■ Exercise instructions
Take the line that holds "Task: Enable the" and every line after it to the end of the entries, and repeat them exactly without the pictures.

Collected data entries
BEGIN

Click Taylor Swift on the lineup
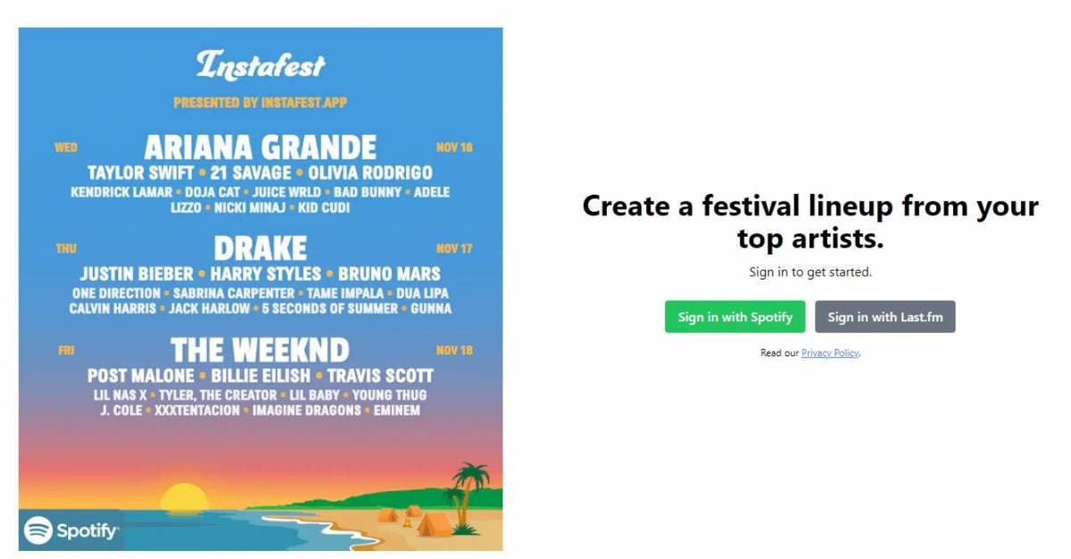This screenshot has height=559, width=1071. (141, 173)
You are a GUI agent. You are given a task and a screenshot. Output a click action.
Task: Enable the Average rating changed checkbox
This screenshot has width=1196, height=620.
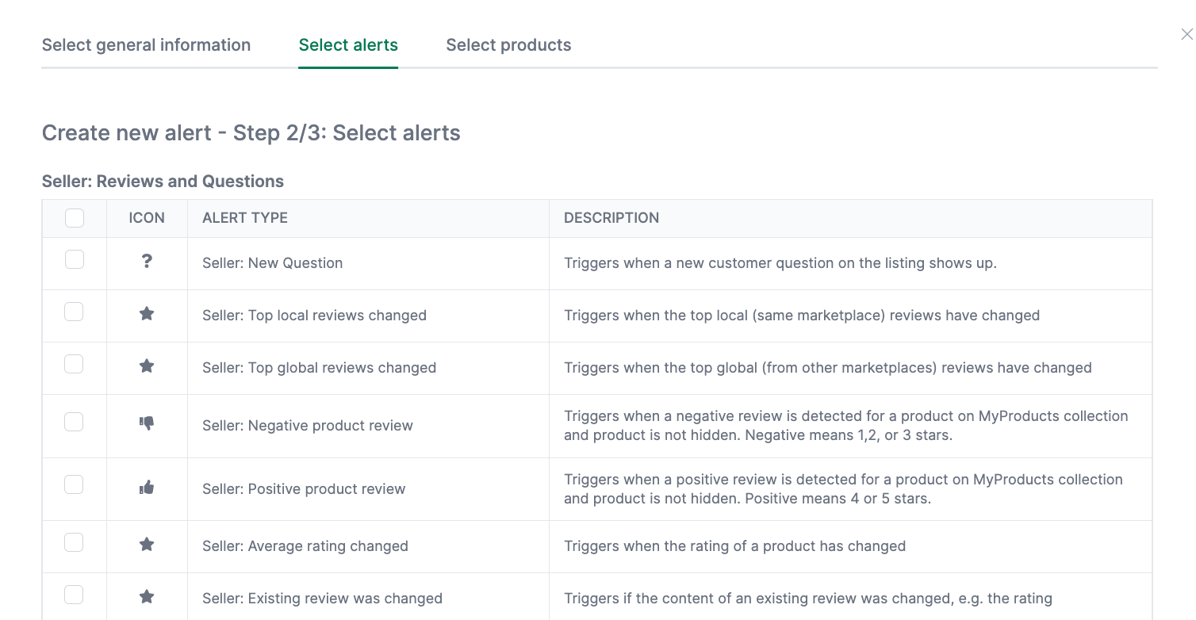[74, 542]
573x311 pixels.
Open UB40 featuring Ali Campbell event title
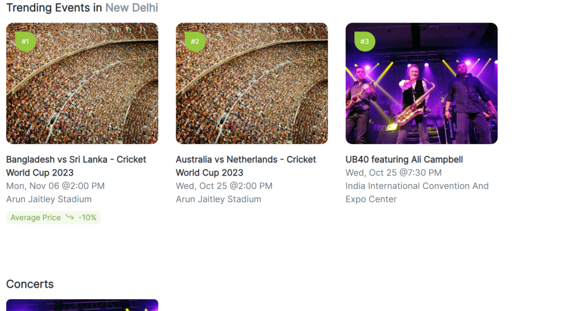(x=404, y=160)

END

■ Reply to the task
Task: Enable the Average rating changed checkbox
This screenshot has width=1196, height=620.
[74, 542]
573x311 pixels.
Open UB40 featuring Ali Campbell event title
(x=404, y=160)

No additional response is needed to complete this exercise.